▸ **Given exercise**
Render every line of the records below as a JSON list of strings, one string per line, and leave out blank lines.

::: Available data :::

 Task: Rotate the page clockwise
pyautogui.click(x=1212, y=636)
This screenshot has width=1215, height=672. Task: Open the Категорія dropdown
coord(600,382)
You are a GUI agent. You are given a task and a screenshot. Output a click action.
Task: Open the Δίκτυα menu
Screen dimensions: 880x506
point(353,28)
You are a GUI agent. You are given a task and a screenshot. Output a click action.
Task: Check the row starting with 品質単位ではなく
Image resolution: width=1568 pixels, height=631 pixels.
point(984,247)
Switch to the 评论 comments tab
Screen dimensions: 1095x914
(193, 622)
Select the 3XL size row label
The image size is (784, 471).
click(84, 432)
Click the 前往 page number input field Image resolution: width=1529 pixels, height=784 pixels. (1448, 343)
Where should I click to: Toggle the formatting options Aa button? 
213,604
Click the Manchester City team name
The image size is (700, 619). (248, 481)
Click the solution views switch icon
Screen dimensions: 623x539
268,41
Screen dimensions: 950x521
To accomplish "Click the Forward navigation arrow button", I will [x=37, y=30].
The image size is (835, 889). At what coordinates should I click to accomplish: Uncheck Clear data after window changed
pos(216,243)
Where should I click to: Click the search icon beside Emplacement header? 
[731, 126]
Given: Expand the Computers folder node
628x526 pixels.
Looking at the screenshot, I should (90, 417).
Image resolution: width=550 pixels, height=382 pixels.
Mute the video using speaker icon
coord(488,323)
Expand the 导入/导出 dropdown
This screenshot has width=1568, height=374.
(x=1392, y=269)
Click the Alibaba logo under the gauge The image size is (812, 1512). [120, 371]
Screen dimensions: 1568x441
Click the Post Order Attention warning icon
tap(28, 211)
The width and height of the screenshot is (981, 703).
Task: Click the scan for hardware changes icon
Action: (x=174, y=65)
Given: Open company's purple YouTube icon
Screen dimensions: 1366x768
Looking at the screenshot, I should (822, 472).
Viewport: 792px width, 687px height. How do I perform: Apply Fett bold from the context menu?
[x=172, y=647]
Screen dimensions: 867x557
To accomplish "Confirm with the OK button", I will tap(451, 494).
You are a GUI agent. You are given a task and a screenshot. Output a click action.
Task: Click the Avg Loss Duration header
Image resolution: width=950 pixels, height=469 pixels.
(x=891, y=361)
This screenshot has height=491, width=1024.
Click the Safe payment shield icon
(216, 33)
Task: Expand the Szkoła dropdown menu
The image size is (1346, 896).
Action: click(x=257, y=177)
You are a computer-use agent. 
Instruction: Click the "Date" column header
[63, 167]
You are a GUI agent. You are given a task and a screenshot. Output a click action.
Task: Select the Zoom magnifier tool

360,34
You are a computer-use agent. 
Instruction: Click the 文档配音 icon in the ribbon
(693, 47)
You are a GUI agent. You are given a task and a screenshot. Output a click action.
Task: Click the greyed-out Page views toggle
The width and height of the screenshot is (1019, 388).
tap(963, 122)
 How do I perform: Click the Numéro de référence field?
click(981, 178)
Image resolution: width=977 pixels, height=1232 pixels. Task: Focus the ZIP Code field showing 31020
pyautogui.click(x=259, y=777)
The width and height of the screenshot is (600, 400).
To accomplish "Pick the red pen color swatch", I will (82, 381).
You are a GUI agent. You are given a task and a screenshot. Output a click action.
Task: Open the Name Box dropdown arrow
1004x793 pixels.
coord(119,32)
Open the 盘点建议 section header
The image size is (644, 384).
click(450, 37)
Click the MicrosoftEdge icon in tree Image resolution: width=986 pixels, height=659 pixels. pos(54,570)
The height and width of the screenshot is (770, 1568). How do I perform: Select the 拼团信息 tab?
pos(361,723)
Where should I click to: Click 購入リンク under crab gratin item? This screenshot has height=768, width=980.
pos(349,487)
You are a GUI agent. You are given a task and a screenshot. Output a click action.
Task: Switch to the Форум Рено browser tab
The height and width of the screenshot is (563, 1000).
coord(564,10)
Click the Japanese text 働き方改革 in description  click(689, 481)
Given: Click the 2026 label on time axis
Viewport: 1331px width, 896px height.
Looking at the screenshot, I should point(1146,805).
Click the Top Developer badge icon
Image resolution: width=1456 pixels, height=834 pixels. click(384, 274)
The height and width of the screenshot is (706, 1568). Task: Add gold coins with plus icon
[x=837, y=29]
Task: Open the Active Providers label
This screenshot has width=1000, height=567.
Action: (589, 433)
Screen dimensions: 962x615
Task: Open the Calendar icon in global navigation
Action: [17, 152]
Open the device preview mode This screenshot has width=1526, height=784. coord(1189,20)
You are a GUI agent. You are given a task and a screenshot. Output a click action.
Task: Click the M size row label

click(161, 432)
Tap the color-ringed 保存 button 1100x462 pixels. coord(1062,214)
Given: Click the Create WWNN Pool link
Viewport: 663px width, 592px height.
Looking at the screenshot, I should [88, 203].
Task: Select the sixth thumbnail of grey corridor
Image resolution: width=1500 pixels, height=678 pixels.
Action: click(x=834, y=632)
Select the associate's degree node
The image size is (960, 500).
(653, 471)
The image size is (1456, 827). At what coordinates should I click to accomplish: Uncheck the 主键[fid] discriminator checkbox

:::

▸ **Result of this task**
[
  " Task: Rotate the page clockwise",
  "pyautogui.click(x=1212, y=636)",
  "This screenshot has width=1215, height=672. Task: Open the Категорія dropdown",
  "coord(600,382)",
  "You are a GUI agent. You are given a task and a screenshot. Output a click action.",
  "Task: Open the Δίκτυα menu",
  "Screen dimensions: 880x506",
  "point(353,28)",
  "You are a GUI agent. You are given a task and a screenshot. Output a click action.",
  "Task: Check the row starting with 品質単位ではなく",
  "Image resolution: width=1568 pixels, height=631 pixels.",
  "point(984,247)",
  "Switch to the 评论 comments tab",
  "Screen dimensions: 1095x914",
  "(193, 622)",
  "Select the 3XL size row label",
  "The image size is (784, 471).",
  "click(84, 432)",
  "Click the 前往 page number input field Image resolution: width=1529 pixels, height=784 pixels. (1448, 343)",
  "Where should I click to: Toggle the formatting options Aa button? ",
  "213,604",
  "Click the Manchester City team name",
  "The image size is (700, 619). (248, 481)",
  "Click the solution views switch icon",
  "Screen dimensions: 623x539",
  "268,41",
  "Screen dimensions: 950x521",
  "To accomplish \"Click the Forward navigation arrow button\", I will [x=37, y=30].",
  "The image size is (835, 889). At what coordinates should I click to accomplish: Uncheck Clear data after window changed",
  "pos(216,243)",
  "Where should I click to: Click the search icon beside Emplacement header? ",
  "[731, 126]",
  "Given: Expand the Computers folder node",
  "628x526 pixels.",
  "Looking at the screenshot, I should (90, 417).",
  "Image resolution: width=550 pixels, height=382 pixels.",
  "Mute the video using speaker icon",
  "coord(488,323)",
  "Expand the 导入/导出 dropdown",
  "This screenshot has width=1568, height=374.",
  "(x=1392, y=269)",
  "Click the Alibaba logo under the gauge The image size is (812, 1512). [120, 371]",
  "Screen dimensions: 1568x441",
  "Click the Post Order Attention warning icon",
  "tap(28, 211)",
  "The width and height of the screenshot is (981, 703).",
  "Task: Click the scan for hardware changes icon",
  "Action: (x=174, y=65)",
  "Given: Open company's purple YouTube icon",
  "Screen dimensions: 1366x768",
  "Looking at the screenshot, I should (822, 472).",
  "Viewport: 792px width, 687px height. How do I perform: Apply Fett bold from the context menu?",
  "[x=172, y=647]",
  "Screen dimensions: 867x557",
  "To accomplish \"Confirm with the OK button\", I will tap(451, 494).",
  "You are a GUI agent. You are given a task and a screenshot. Output a click action.",
  "Task: Click the Avg Loss Duration header",
  "Image resolution: width=950 pixels, height=469 pixels.",
  "(x=891, y=361)",
  "This screenshot has height=491, width=1024.",
  "Click the Safe payment shield icon",
  "(216, 33)",
  "Task: Expand the Szkoła dropdown menu",
  "The image size is (1346, 896).",
  "Action: click(x=257, y=177)",
  "You are a computer-use agent. ",
  "Instruction: Click the \"Date\" column header",
  "[63, 167]",
  "You are a GUI agent. You are given a task and a screenshot. Output a click action.",
  "Task: Select the Zoom magnifier tool",
  "360,34",
  "You are a computer-use agent. ",
  "Instruction: Click the 文档配音 icon in the ribbon",
  "(693, 47)",
  "You are a GUI agent. You are given a task and a screenshot. Output a click action.",
  "Task: Click the greyed-out Page views toggle",
  "The width and height of the screenshot is (1019, 388).",
  "tap(963, 122)",
  " How do I perform: Click the Numéro de référence field?",
  "click(981, 178)",
  "Image resolution: width=977 pixels, height=1232 pixels. Task: Focus the ZIP Code field showing 31020",
  "pyautogui.click(x=259, y=777)",
  "The width and height of the screenshot is (600, 400).",
  "To accomplish \"Pick the red pen color swatch\", I will (82, 381).",
  "You are a GUI agent. You are given a task and a screenshot. Output a click action.",
  "Task: Open the Name Box dropdown arrow",
  "1004x793 pixels.",
  "coord(119,32)",
  "Open the 盘点建议 section header",
  "The image size is (644, 384).",
  "click(450, 37)",
  "Click the MicrosoftEdge icon in tree Image resolution: width=986 pixels, height=659 pixels. pos(54,570)",
  "The height and width of the screenshot is (770, 1568). How do I perform: Select the 拼团信息 tab?",
  "pos(361,723)",
  "Where should I click to: Click 購入リンク under crab gratin item? This screenshot has height=768, width=980.",
  "pos(349,487)",
  "You are a GUI agent. You are given a task and a screenshot. Output a click action.",
  "Task: Switch to the Форум Рено browser tab",
  "The height and width of the screenshot is (563, 1000).",
  "coord(564,10)",
  "Click the Japanese text 働き方改革 in description  click(689, 481)",
  "Given: Click the 2026 label on time axis",
  "Viewport: 1331px width, 896px height.",
  "Looking at the screenshot, I should point(1146,805).",
  "Click the Top Developer badge icon",
  "Image resolution: width=1456 pixels, height=834 pixels. click(384, 274)",
  "The height and width of the screenshot is (706, 1568). Task: Add gold coins with plus icon",
  "[x=837, y=29]",
  "Task: Open the Active Providers label",
  "This screenshot has width=1000, height=567.",
  "Action: (589, 433)",
  "Screen dimensions: 962x615",
  "Task: Open the Calendar icon in global navigation",
  "Action: [17, 152]",
  "Open the device preview mode This screenshot has width=1526, height=784. coord(1189,20)",
  "You are a GUI agent. You are given a task and a screenshot. Output a click action.",
  "Task: Click the M size row label",
  "click(161, 432)",
  "Tap the color-ringed 保存 button 1100x462 pixels. coord(1062,214)",
  "Given: Click the Create WWNN Pool link",
  "Viewport: 663px width, 592px height.",
  "Looking at the screenshot, I should [88, 203].",
  "Task: Select the sixth thumbnail of grey corridor",
  "Image resolution: width=1500 pixels, height=678 pixels.",
  "Action: click(x=834, y=632)",
  "Select the associate's degree node",
  "The image size is (960, 500).",
  "(653, 471)",
  "The image size is (1456, 827). At what coordinates should I click to accomplish: Uncheck the 主键[fid] discriminator checkbox"
]